At a Glance
- A white Christmas is defined as 1 inch of snow on the ground on the morning of Dec. 25.
- Areas near the Canadian border and in the mountains of the West have a higher chance of seeing a white Christmas.
- In 2017, just under half of the contiguous U.S. had snow on the ground Christmas morning.
A white Christmas is on the wish list of many, but this year's odds are looking slim unless you live in the Rockies or the northern tier of the United States.
In meteorology, a white Christmas occurs when there is at least 1 inch of snow on the ground Christmas morning. It doesn't have to be snowing on the holiday for that to happen.
While many areas of the U.S. have already seen snow this season, including parts of the South, much of that snowpack has already melted.
So who is most likely to unwrap presents in the presence of snow?
Current indications point to a likely white Christmas in the northern and central Rockies, the Cascades and the Sierra Nevada. A white Christmas is also likely in northeastern North Dakota, northern Minnesota, northern Wisconsin and the Upper Peninsula of Michigan, as well as in northern New England and east of Lake Ontario in New York state.
A white Christmas is possible from southern New England to parts of the interior Northeast, Appalachians, Great Lakes, upper Midwest and the mountains of the West.
How Typical Is a White Christmas?
The map below shows the locations with the historical best chance for a white Christmas in any given year.

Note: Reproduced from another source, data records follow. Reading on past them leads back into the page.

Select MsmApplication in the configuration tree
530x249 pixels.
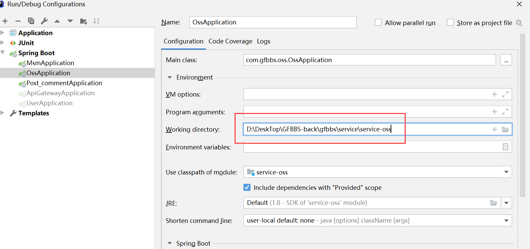(x=50, y=63)
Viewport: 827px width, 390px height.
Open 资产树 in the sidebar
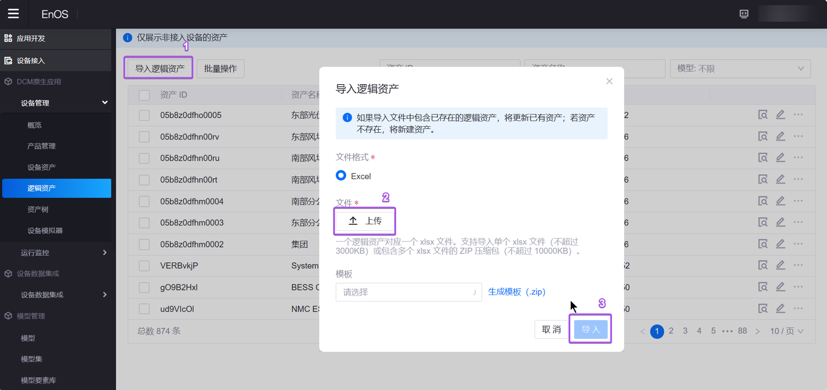[x=38, y=209]
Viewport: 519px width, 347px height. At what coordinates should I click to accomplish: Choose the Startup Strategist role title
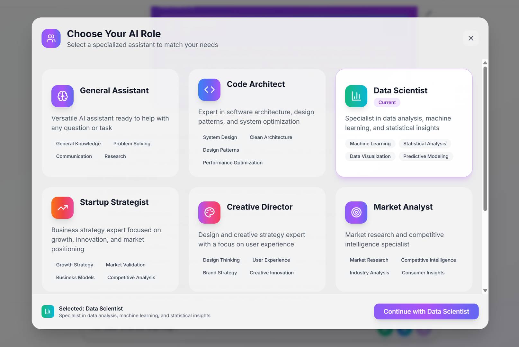(x=114, y=202)
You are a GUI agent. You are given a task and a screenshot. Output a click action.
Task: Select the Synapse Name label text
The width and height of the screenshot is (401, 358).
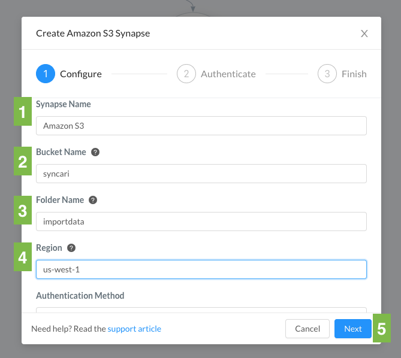click(64, 104)
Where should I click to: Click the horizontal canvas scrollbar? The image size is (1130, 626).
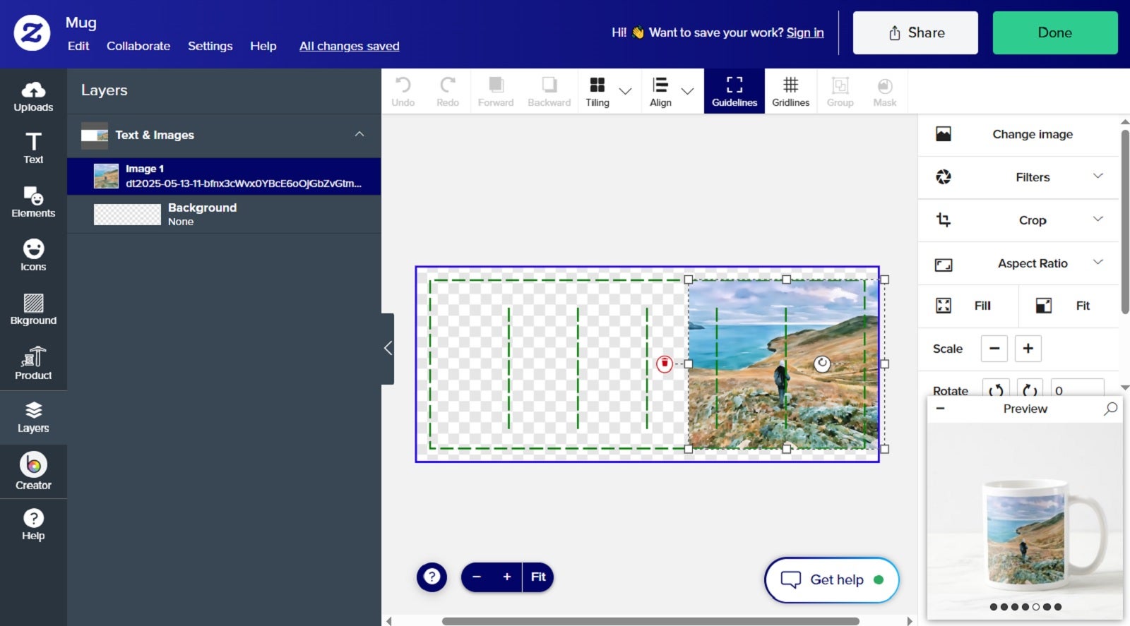point(650,621)
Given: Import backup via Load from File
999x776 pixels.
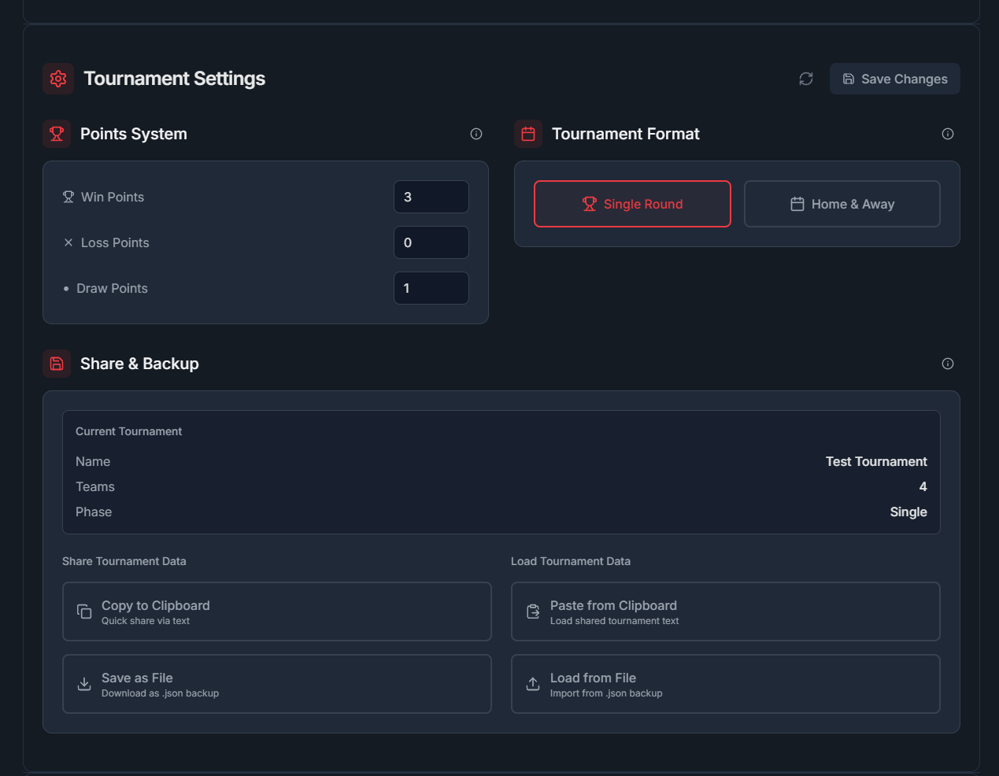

The chances are based on climatological averages from 1981-2010.
You may be surprised to see there isn't a lot of territory outside the Mountain West, northern New England and the far northern tier where the odds of a white Christmas are greater than 50 percent.
Last year was the perfect example of that. The Lower 48 experienced the most widespread Christmas snow cover in five years even though just under 50 percent of the contiguous U.S. had snow on the ground early Christmas morning, according to an analysis from NOAA's National Operational Hydrologic Remote Sensing Center (NOHRSC).
This was a slight increase compared to 2016, when 44 percent of the contiguous U.S. was covered by snow Christmas morning. Snow cover in 2016 was generally in typical areas unlike in 2017 when snow reached a bit farther south.
On average, about 40 percent of the Lower 48 states has snow on the ground on Christmas, according to 15 years of data compiled by NOAA's NOHRSC. Since 2003, those percentages have varied widely from year-to-year, from just over 21 percent in 2003 to a whopping 63 percent of the contiguous U.S. in 2009.
Regional Historical Odds
Here are various white Christmas statistics, including the yearly probability, the number of white Christmases in each city's historical record and the last white Christmas. All statistics are courtesy of the National Weather Service.
The annual probability is based on the 30-year average from 1981-2010.
The most snow on the ground Christmas morning was 19 inches in Albany, New York (in 1966), and Buffalo, New York (in 2001). Philadelphia has seen up to a foot of snow on the ground on Christmas (in 1966) while 7 inches is the top snow depth in Washington D.C. (in 2009).
Burlington, Vermont, and Caribou, Maine, have seen more than 30 inches on the ground Christmas morning. The greatest snow depth in Boston on record is 11 inches (in 1995).
The top snow depth on record for Christmas morning in Milwaukee is 25 inches (in 2000) and the record in Chicago is 17 inches (in 1951).
Duluth, Minnesota, and Pierre, South Dakota, have seen more than 2 feet of snow on the ground on Christmas and the record in Wichita, Kansas, is 4 inches (in 2007).
The highest snow depth on Christmas morning in Tahoe City, California, is 52 inches (in 1970) and Denver's record is 24 inches (in 1982).
Last year, Seattle and Portland, Oregon, both experienced their sixth white Christmas on record. Seattle measured 2 inches of snow on the ground Christmas morning. Only 2008 and 1965 had more snow on the ground in Seattle than Christmas 2017
The greatest snow depth measured on Christmas was in 1963 in Memphis (10 inches) and Nashville (6 inches).
Yes, It Has Happened in the South
Christmas snow cover isn't just a northern thing. Some years, parts of the southern U.S. have marveled at the sight of a white Christmas.
In 2017, a trace of snow was observed on the ground in Tulsa, Oklahoma.
Three relatively recent events brought an unusual Christmas Day snow cover to parts of the South:
- In 2009: Oklahoma City's snowstorm of record (13.5 inches) and one of only two white Christmases on record in Dallas (2 inches).
- In 2004: Corpus Christi, Texas record snowstorm (4.4 inches) brought the first day of measurable snow since 1895 to Brownsville, Texas (1.5 inches), which is at the same latitude as Miami.
- In 1989: A pre-Christmas snow followed by a bullish arctic cold outbreak brought both Charleston, South Carolina (4 inches), and Savannah, Georgia (2 inches), their only white Christmases. Jacksonville, Florida, missed a white Christmas by one day, with an inch of snow on the ground Christmas Eve morning.